[[ Data provided open ]]
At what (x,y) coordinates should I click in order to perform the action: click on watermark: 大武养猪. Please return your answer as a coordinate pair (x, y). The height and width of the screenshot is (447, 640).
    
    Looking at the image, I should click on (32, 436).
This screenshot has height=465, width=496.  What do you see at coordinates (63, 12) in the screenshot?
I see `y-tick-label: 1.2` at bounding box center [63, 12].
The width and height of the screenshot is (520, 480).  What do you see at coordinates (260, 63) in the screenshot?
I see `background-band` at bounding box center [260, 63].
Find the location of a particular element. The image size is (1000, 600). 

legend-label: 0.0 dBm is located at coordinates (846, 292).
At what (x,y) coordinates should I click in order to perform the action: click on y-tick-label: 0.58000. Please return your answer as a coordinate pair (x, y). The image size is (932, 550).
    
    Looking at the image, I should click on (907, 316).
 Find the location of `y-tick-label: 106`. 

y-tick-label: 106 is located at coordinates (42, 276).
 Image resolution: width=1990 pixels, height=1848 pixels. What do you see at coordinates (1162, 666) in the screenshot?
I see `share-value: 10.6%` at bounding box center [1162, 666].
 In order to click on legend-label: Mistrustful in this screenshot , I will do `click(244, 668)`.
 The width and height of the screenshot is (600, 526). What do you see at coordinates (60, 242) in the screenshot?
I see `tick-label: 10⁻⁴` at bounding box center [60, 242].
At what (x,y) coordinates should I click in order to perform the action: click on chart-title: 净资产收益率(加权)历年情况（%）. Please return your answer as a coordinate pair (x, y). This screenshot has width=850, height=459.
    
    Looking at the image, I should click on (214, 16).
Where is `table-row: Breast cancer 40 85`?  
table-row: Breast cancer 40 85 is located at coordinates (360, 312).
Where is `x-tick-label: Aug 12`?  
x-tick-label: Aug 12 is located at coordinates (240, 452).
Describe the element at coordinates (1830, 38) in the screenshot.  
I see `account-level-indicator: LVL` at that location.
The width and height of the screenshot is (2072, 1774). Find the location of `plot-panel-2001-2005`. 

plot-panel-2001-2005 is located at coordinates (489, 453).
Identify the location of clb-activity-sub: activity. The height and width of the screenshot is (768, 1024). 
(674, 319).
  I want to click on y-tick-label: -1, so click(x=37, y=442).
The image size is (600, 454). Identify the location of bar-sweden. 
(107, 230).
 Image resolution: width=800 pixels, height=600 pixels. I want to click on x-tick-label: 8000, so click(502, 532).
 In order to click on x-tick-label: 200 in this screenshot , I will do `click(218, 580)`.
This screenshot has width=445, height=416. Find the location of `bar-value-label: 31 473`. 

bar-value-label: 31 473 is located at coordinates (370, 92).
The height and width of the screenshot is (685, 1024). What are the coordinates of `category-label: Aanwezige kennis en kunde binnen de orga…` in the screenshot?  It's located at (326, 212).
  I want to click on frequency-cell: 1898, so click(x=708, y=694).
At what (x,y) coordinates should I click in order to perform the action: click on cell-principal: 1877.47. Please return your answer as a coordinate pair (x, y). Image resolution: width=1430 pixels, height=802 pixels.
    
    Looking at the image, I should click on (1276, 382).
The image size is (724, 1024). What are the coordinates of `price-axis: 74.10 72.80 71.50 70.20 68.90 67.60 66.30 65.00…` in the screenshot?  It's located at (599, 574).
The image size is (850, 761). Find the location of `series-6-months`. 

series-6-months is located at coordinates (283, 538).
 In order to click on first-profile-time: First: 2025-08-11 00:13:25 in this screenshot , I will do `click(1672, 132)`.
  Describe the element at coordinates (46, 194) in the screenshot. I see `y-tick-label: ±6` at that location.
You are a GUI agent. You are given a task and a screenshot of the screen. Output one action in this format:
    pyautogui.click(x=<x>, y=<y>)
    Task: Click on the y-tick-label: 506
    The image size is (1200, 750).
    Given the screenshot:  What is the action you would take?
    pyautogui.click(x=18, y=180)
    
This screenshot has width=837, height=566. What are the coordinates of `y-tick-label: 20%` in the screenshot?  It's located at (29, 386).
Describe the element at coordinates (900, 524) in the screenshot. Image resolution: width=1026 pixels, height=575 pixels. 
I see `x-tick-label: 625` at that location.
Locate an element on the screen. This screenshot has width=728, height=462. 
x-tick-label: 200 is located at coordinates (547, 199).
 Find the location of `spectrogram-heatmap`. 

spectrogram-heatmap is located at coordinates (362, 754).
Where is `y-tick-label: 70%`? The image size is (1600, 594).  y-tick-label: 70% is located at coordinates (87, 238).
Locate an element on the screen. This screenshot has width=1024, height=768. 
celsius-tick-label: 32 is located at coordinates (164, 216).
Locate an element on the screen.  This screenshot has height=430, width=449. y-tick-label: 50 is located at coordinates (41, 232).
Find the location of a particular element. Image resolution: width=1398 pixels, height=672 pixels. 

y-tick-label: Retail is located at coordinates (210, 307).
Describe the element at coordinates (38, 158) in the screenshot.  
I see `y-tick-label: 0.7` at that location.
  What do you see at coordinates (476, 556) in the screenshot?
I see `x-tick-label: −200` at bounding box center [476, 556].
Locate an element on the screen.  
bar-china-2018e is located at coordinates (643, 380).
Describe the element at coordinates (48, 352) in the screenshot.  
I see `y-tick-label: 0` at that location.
[[ Data provided closed ]]
Activity:
Reproduce all of the lines above verbatim, from the first to the last.

Response to the exercise:
At what (x,y) coordinates should I click in order to perform the action: click on watermark: 大武养猪. Please return your answer as a coordinate pair (x, y). The height and width of the screenshot is (447, 640).
    
    Looking at the image, I should click on (32, 436).
This screenshot has height=465, width=496.  What do you see at coordinates (63, 12) in the screenshot?
I see `y-tick-label: 1.2` at bounding box center [63, 12].
The width and height of the screenshot is (520, 480).  What do you see at coordinates (260, 63) in the screenshot?
I see `background-band` at bounding box center [260, 63].
Find the location of a particular element. The image size is (1000, 600). 

legend-label: 0.0 dBm is located at coordinates (846, 292).
At what (x,y) coordinates should I click in order to perform the action: click on y-tick-label: 0.58000. Please return your answer as a coordinate pair (x, y). The image size is (932, 550).
    
    Looking at the image, I should click on (907, 316).
 Find the location of `y-tick-label: 106`. 

y-tick-label: 106 is located at coordinates (42, 276).
 Image resolution: width=1990 pixels, height=1848 pixels. What do you see at coordinates (1162, 666) in the screenshot?
I see `share-value: 10.6%` at bounding box center [1162, 666].
 In order to click on legend-label: Mistrustful in this screenshot , I will do `click(244, 668)`.
 The width and height of the screenshot is (600, 526). What do you see at coordinates (60, 242) in the screenshot?
I see `tick-label: 10⁻⁴` at bounding box center [60, 242].
At what (x,y) coordinates should I click in order to perform the action: click on chart-title: 净资产收益率(加权)历年情况（%）. Please return your answer as a coordinate pair (x, y). This screenshot has width=850, height=459.
    
    Looking at the image, I should click on (214, 16).
Where is `table-row: Breast cancer 40 85`?  
table-row: Breast cancer 40 85 is located at coordinates (360, 312).
Where is `x-tick-label: Aug 12`?  
x-tick-label: Aug 12 is located at coordinates (240, 452).
Describe the element at coordinates (1830, 38) in the screenshot.  
I see `account-level-indicator: LVL` at that location.
The width and height of the screenshot is (2072, 1774). Find the location of `plot-panel-2001-2005`. 

plot-panel-2001-2005 is located at coordinates (489, 453).
Identify the location of clb-activity-sub: activity. The height and width of the screenshot is (768, 1024). 
(674, 319).
  I want to click on y-tick-label: -1, so click(x=37, y=442).
The image size is (600, 454). Identify the location of bar-sweden. 
(107, 230).
 Image resolution: width=800 pixels, height=600 pixels. I want to click on x-tick-label: 8000, so click(502, 532).
 In order to click on x-tick-label: 200 in this screenshot , I will do `click(218, 580)`.
This screenshot has width=445, height=416. Find the location of `bar-value-label: 31 473`. 

bar-value-label: 31 473 is located at coordinates (370, 92).
The height and width of the screenshot is (685, 1024). What are the coordinates of `category-label: Aanwezige kennis en kunde binnen de orga…` in the screenshot?  It's located at (326, 212).
  I want to click on frequency-cell: 1898, so click(x=708, y=694).
At what (x,y) coordinates should I click in order to perform the action: click on cell-principal: 1877.47. Please return your answer as a coordinate pair (x, y). Image resolution: width=1430 pixels, height=802 pixels.
    
    Looking at the image, I should click on (1276, 382).
The image size is (724, 1024). What are the coordinates of `price-axis: 74.10 72.80 71.50 70.20 68.90 67.60 66.30 65.00…` in the screenshot?  It's located at (599, 574).
The image size is (850, 761). Find the location of `series-6-months`. 

series-6-months is located at coordinates (283, 538).
 In order to click on first-profile-time: First: 2025-08-11 00:13:25 in this screenshot , I will do `click(1672, 132)`.
  Describe the element at coordinates (46, 194) in the screenshot. I see `y-tick-label: ±6` at that location.
You are a GUI agent. You are given a task and a screenshot of the screen. Output one action in this format:
    pyautogui.click(x=<x>, y=<y>)
    Task: Click on the y-tick-label: 506
    The image size is (1200, 750).
    Given the screenshot:  What is the action you would take?
    pyautogui.click(x=18, y=180)
    
This screenshot has width=837, height=566. What are the coordinates of `y-tick-label: 20%` in the screenshot?  It's located at (29, 386).
Describe the element at coordinates (900, 524) in the screenshot. Image resolution: width=1026 pixels, height=575 pixels. 
I see `x-tick-label: 625` at that location.
Locate an element on the screen. This screenshot has width=728, height=462. 
x-tick-label: 200 is located at coordinates (547, 199).
 Find the location of `spectrogram-heatmap`. 

spectrogram-heatmap is located at coordinates (362, 754).
Where is `y-tick-label: 70%`? The image size is (1600, 594).  y-tick-label: 70% is located at coordinates (87, 238).
Locate an element on the screen. This screenshot has width=1024, height=768. 
celsius-tick-label: 32 is located at coordinates (164, 216).
Locate an element on the screen.  This screenshot has height=430, width=449. y-tick-label: 50 is located at coordinates (41, 232).
Find the location of a particular element. Image resolution: width=1398 pixels, height=672 pixels. 

y-tick-label: Retail is located at coordinates (210, 307).
Describe the element at coordinates (38, 158) in the screenshot.  
I see `y-tick-label: 0.7` at that location.
  What do you see at coordinates (476, 556) in the screenshot?
I see `x-tick-label: −200` at bounding box center [476, 556].
Locate an element on the screen.  
bar-china-2018e is located at coordinates (643, 380).
Describe the element at coordinates (48, 352) in the screenshot.  
I see `y-tick-label: 0` at that location.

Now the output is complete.